Interview mit Ken Wilber 2002

Einführung

Wir können es immer noch nicht glauben und doch ist es geschehen. Der Autor und Bewußtseinsforscher Ken Wilber hat sich intensiv Zeit für uns genommen. Nach einer 2 tägigen Anreise über Atlanta erreichen wir Denver, in der Ferne die Rockies mit ihren verschneiten Gipfeln. Denver ist eine saubere Stadt, die obligatorischen Wolkenkratzer Downtown grüßen schon von weitem. Mit 1600 Metern über dem Meeresspiegel ist es um diese Jahreszeit in Denver heiß und trocken.

Ken wohnt in einem viktorianischen Lagerhaus aus dem Ende des letzten Jahrhunderts, dass mittlerweile mit diversen Wohnungen, sogenannten Lofts, umgebaut wurde.
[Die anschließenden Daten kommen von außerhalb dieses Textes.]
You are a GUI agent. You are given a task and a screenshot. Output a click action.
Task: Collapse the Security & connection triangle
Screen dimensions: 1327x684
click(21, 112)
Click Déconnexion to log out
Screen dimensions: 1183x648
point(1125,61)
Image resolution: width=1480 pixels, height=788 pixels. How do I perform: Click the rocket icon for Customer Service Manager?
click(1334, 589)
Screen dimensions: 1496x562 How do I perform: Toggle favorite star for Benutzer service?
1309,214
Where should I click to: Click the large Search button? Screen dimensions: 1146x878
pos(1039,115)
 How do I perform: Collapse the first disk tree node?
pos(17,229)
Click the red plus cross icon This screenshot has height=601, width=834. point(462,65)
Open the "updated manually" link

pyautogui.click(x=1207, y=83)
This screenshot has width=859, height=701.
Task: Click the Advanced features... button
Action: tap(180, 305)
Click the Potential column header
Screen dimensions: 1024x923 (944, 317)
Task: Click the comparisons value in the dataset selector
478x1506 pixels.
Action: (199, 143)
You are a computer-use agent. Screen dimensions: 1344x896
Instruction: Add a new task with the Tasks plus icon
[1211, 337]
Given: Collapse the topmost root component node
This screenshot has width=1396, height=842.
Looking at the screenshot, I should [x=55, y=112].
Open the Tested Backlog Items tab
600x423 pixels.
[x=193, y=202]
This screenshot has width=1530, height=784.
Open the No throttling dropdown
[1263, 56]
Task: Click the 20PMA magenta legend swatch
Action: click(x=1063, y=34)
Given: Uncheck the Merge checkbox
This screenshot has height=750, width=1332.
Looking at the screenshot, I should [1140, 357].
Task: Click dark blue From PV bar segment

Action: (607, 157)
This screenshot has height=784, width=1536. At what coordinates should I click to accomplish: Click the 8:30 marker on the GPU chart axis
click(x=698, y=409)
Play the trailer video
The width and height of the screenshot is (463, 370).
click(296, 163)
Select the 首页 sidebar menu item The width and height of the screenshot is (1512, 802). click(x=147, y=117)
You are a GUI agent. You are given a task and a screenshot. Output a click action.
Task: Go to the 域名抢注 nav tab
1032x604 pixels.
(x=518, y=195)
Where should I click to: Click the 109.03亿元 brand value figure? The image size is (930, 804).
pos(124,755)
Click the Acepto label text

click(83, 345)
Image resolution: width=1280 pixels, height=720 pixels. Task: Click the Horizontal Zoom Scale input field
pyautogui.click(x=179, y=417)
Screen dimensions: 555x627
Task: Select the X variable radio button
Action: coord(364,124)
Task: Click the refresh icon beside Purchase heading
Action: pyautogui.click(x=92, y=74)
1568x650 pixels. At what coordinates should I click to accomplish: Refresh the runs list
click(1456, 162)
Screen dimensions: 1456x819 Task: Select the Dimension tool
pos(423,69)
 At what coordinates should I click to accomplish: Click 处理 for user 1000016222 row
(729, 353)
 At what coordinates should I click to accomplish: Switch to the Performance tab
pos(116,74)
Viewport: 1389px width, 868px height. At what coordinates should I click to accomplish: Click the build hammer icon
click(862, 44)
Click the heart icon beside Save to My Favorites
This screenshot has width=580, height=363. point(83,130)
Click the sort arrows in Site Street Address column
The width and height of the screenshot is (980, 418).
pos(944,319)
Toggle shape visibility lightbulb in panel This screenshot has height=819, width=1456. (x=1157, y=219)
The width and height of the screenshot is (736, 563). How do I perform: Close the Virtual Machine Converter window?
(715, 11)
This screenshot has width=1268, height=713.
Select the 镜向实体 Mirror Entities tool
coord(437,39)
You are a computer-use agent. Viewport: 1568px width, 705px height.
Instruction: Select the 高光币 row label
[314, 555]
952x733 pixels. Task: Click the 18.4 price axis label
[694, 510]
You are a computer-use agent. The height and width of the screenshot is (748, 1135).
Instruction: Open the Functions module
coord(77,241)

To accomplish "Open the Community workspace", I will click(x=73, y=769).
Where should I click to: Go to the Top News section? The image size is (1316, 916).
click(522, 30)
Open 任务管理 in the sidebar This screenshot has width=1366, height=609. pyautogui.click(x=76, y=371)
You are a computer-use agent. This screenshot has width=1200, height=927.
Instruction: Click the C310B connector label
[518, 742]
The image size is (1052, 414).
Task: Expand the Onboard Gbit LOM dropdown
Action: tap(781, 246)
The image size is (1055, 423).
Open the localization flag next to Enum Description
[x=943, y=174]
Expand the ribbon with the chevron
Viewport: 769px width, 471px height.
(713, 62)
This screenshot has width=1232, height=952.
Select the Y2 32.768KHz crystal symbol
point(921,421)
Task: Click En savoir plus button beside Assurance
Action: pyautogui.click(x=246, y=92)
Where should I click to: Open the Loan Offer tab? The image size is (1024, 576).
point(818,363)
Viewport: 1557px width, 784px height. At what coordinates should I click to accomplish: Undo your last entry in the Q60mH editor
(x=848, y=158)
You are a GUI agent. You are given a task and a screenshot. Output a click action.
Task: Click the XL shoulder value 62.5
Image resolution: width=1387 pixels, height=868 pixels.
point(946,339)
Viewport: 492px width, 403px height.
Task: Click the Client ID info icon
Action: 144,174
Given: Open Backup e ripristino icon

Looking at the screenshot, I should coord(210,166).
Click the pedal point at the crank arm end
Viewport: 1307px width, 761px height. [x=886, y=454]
Pünktlich um 2 Uhr nachmittags erscheinen wir bei Ken, der zu unserem Gespräch 2 weitere Studenten aus seinem Umkreis eingeladen hatte. Willow Pearson die Geschäftsführerin im II ist ebenso anwesend.

Ken, ca. 1.90 groß, empfängt uns mit überwältigender Freundlichkeit, natürlich, strahlend, offen, voller Energie und Lebensfreude. Der Mann ist barfuß, trägt ein blaues T-Shirt, moderne, getönte Designerbrille. Kräftiger Händedruck, kraftvolle Statur, die bekannte Glatze. Sushi, Obstteller und Getränke stehen bereit.

Er liebt die urbane Energie und die hohe Decke seines Loft. Wir schauen nach oben und entdecken Lüftungsrohre, die dem großen Raum Atmosphäre verleihen. Eine geziegelte Wand erinnert an alte Industriezeiten. Alles wirkt sauber und aufgeräumt. TV und CD Player sind von modernster Bauart. Skate- und Snowboard an der Wand kontrastieren auffällig mit einem tibetischen Thangka (Shiva & Shakti). Ein Trampolin lockt zum großen Sprung.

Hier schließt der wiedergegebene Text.